● **Directive A**
List every person the passage on AI in Georgia schools names.
● **Directive B**
Write out the listing word for word, from its first line through the line that contains "so click(444, 64).", with both of those lines included.

● **Extract provided**

Whyte‑Foster also educates students on the phenomenon of ‘hallucinations’—when AI delivers confident yet fabricated answers. She urges double‑checking of AI output and frames the tool as a brainstorming aid, not a shortcut.
The audit notes that roughly two‑thirds of teachers received guidance on AI use, and 70% reported receiving training. Still, 27% reported having neither training nor guidance. Variations across districts hint that some educators may be unaware of available resources, with teachers in high‑poverty districts more likely to report a training gap.
Georgia’s education leaders are taking steps to shape AI’s role. In January 2025, the state Department of Education named an AI ethics and impact officer and issued guidance on best practices. Superintendent Richard Woods stressed that AI should serve as a tool, not a substitute for teacher expertise or student critical thinking.
The Georgia Professional Standards Commission, responsible for teacher licensure, has likewise released guidance on AI use, though no state or federal law presently regulates AI in K‑12 education.
University of Georgia associate professor Xiaoming Zhai, director of the AI4STEM Education Center, urges teachers to stay receptive to AI. He points out that students will encounter AI in their future careers, so educators must guide them toward responsible, ethical use.

● **Dataset content**
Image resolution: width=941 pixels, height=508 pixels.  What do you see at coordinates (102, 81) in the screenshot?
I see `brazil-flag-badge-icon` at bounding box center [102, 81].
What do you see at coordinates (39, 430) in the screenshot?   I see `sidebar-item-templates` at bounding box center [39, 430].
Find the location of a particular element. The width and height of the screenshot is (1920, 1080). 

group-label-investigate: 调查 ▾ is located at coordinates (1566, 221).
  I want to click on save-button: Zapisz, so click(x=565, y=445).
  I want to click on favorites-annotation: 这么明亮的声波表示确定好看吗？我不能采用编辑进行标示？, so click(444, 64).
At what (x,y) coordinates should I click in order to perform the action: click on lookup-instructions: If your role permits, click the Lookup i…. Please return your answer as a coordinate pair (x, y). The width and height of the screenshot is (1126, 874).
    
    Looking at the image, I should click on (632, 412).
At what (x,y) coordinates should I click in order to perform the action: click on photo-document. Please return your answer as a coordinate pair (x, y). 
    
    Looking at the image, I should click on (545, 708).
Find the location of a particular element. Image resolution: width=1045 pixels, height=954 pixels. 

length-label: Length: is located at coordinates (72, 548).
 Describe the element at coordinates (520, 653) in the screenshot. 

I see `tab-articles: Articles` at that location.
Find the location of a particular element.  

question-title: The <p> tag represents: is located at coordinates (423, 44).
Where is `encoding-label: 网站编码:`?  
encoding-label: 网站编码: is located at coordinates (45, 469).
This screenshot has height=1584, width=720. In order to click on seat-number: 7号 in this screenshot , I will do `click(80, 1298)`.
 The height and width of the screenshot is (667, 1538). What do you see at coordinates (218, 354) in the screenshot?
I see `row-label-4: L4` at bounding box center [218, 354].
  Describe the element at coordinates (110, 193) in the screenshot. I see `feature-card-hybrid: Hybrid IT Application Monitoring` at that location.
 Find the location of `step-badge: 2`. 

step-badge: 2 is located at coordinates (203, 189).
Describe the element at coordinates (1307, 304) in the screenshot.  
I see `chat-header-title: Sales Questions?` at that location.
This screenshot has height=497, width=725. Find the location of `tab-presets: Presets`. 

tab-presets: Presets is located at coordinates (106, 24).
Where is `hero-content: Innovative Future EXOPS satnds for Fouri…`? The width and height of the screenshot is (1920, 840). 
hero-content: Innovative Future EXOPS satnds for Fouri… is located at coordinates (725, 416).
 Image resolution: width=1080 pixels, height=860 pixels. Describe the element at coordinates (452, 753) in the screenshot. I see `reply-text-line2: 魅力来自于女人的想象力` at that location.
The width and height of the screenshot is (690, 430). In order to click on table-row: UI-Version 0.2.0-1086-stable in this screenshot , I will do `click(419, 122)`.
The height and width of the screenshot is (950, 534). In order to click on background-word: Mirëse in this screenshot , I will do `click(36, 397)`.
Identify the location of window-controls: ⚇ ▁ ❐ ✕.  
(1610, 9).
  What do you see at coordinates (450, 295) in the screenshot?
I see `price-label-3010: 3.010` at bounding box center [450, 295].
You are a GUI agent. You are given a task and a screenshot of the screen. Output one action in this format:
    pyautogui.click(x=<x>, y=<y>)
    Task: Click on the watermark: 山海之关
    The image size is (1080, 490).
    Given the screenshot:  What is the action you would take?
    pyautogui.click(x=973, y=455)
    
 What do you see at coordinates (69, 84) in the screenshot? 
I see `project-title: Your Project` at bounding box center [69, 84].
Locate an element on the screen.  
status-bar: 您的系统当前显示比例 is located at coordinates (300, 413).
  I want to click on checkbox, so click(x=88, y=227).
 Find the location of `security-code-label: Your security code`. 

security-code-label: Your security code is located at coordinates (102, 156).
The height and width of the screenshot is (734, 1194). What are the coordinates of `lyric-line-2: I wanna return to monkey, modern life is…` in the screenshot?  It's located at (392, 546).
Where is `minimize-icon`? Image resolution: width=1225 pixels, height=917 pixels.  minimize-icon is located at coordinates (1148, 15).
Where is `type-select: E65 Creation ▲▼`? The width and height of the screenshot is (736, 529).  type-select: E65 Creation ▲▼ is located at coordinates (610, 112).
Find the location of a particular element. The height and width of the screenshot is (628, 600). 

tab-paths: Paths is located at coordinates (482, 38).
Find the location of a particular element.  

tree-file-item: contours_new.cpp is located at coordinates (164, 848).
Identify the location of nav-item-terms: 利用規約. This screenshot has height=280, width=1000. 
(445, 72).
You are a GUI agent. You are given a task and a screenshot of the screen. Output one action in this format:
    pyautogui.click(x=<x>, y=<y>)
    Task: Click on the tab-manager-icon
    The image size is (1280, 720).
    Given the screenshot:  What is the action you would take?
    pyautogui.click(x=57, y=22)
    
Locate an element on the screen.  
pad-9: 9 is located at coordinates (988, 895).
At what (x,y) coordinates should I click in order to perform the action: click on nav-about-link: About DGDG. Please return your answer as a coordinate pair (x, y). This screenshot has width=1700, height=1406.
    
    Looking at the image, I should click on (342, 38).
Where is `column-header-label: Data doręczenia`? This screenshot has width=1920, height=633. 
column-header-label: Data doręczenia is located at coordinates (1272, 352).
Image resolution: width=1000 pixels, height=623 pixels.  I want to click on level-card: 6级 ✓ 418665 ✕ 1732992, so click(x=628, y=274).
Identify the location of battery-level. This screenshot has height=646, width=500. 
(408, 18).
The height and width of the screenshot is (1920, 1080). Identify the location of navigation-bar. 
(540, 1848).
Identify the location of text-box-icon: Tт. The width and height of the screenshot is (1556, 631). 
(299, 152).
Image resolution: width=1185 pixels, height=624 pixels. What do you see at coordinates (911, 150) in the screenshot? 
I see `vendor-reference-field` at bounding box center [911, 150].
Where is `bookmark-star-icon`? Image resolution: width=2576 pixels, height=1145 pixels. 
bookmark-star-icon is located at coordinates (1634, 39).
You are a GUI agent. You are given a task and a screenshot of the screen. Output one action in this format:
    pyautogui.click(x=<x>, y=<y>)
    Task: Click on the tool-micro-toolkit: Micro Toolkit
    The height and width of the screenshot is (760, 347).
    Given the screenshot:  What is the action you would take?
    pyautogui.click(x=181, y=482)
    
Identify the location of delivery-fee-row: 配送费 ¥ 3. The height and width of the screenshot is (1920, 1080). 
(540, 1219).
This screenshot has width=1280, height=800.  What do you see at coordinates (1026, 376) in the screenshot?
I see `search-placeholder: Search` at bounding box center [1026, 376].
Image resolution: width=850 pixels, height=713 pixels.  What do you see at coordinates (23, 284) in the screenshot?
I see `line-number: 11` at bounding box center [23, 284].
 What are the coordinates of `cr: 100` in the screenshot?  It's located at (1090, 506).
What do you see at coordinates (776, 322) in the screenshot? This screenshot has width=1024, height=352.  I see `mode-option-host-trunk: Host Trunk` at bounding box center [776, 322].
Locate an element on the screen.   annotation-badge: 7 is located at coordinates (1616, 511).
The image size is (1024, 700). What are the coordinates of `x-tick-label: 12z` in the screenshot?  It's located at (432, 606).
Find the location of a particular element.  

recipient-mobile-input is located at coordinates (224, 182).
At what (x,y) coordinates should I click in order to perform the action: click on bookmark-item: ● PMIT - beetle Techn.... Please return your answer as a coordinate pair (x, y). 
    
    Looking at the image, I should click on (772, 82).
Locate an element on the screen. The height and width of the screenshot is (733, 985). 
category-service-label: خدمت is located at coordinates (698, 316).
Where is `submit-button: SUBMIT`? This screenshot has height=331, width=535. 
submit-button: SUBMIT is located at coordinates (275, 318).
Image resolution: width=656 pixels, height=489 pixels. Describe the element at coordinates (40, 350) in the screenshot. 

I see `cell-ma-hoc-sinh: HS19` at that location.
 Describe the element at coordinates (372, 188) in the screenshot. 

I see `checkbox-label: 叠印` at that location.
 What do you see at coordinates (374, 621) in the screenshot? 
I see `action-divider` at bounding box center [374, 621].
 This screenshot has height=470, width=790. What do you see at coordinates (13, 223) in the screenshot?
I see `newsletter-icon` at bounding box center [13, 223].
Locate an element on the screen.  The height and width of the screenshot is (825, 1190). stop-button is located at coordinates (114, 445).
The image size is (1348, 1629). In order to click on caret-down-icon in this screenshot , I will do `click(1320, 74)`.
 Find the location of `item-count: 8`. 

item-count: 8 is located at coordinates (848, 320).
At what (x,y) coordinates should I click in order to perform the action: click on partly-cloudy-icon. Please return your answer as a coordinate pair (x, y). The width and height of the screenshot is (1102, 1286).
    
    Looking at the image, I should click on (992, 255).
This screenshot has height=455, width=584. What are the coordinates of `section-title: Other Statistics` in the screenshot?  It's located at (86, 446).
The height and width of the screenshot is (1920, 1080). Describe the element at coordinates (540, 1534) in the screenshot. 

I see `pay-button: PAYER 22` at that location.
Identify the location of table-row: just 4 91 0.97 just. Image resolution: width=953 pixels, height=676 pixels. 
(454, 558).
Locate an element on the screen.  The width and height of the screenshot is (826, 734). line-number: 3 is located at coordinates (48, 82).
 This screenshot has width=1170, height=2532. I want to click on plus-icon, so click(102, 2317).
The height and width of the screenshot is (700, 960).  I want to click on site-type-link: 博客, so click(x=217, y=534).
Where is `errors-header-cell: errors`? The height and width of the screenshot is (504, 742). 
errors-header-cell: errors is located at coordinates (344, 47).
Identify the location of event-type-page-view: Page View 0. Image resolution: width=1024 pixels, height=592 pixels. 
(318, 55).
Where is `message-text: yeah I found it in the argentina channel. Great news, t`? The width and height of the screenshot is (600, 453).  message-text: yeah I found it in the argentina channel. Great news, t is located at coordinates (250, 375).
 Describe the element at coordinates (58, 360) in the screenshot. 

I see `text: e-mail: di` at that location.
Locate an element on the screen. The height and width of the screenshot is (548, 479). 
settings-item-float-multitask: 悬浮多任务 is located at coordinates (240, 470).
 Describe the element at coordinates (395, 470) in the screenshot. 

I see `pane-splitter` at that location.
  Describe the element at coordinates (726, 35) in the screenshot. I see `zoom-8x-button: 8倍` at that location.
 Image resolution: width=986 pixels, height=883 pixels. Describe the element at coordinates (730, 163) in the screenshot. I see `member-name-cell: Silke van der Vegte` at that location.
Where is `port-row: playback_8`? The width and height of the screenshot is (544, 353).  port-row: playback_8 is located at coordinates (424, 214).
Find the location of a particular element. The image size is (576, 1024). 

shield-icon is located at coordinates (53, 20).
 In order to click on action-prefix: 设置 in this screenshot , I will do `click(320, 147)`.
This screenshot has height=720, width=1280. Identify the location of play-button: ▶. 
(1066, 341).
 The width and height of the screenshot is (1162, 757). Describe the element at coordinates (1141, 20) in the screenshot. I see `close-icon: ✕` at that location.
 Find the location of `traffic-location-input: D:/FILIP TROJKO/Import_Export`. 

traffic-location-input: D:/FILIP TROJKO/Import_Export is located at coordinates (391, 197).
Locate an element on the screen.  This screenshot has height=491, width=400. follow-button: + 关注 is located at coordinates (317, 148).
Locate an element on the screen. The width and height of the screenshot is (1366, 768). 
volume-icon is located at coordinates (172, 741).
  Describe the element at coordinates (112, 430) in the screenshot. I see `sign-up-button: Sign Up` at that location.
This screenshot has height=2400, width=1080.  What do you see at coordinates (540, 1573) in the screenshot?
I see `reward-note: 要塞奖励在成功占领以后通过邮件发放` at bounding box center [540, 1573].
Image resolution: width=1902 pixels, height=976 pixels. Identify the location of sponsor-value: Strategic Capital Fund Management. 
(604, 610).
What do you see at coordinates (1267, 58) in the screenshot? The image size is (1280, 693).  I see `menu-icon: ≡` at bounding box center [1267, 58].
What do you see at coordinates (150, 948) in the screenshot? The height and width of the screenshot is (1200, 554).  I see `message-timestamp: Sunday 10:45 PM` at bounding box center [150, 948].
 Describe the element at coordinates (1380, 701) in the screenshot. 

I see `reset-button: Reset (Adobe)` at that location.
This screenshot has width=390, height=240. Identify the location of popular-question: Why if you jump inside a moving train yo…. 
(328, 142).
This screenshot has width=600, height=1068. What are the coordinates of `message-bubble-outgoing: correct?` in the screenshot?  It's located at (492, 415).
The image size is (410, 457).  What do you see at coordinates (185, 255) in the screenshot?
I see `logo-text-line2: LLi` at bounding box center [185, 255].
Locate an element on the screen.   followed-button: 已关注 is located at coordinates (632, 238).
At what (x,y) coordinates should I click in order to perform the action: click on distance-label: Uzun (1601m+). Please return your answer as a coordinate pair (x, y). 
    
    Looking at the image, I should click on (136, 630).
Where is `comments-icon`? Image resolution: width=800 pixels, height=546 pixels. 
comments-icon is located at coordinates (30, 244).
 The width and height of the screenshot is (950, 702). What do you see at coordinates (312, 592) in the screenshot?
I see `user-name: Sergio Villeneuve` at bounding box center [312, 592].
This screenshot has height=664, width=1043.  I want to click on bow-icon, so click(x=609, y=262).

● **Task answer A**
- Whyte‑Foster
- Richard Woods
- Xiaoming Zhai

● **Task answer B**
Image resolution: width=941 pixels, height=508 pixels.  What do you see at coordinates (102, 81) in the screenshot?
I see `brazil-flag-badge-icon` at bounding box center [102, 81].
What do you see at coordinates (39, 430) in the screenshot?   I see `sidebar-item-templates` at bounding box center [39, 430].
Find the location of a particular element. The width and height of the screenshot is (1920, 1080). 

group-label-investigate: 调查 ▾ is located at coordinates (1566, 221).
  I want to click on save-button: Zapisz, so click(x=565, y=445).
  I want to click on favorites-annotation: 这么明亮的声波表示确定好看吗？我不能采用编辑进行标示？, so click(444, 64).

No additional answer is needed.